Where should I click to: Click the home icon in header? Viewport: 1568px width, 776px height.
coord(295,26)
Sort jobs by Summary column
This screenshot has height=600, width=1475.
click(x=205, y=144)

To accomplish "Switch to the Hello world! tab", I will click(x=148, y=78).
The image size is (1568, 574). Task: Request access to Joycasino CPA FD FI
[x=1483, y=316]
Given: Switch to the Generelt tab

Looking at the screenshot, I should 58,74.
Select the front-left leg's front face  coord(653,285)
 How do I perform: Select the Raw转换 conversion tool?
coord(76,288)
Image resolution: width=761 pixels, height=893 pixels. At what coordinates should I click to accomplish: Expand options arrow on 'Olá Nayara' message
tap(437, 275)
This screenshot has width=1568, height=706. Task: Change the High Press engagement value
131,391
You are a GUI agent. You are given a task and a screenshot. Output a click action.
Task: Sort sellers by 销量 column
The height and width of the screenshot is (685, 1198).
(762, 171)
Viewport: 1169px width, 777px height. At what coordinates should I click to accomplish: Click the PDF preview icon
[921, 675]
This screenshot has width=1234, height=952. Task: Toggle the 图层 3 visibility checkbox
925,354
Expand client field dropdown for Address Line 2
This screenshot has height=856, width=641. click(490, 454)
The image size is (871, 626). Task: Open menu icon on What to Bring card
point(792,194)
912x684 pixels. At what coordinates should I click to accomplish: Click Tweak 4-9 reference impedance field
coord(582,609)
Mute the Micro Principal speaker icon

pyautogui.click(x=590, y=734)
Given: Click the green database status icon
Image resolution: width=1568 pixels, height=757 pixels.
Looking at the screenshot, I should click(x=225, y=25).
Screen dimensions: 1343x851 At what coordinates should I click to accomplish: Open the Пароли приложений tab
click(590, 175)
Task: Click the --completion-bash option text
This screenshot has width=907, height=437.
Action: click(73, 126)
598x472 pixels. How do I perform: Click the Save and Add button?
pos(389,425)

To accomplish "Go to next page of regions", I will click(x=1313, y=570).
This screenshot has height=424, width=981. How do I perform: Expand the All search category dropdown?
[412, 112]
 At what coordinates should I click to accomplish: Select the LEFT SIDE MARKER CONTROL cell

■ ■ ■ ■ ■ ■ ■

* _WRITTEN INSTRUCTION_
Rewrite the records starting at the line containing "The image size is (1568, 574)." and ending at the line containing "tap(437, 275)", with "Generelt" changed to "Overview" and nothing else altered.

* _COMPLETE RESPONSE_
The image size is (1568, 574). Task: Request access to Joycasino CPA FD FI
[x=1483, y=316]
Given: Switch to the Overview tab

Looking at the screenshot, I should 58,74.
Select the front-left leg's front face  coord(653,285)
 How do I perform: Select the Raw转换 conversion tool?
coord(76,288)
Image resolution: width=761 pixels, height=893 pixels. At what coordinates should I click to accomplish: Expand options arrow on 'Olá Nayara' message
tap(437, 275)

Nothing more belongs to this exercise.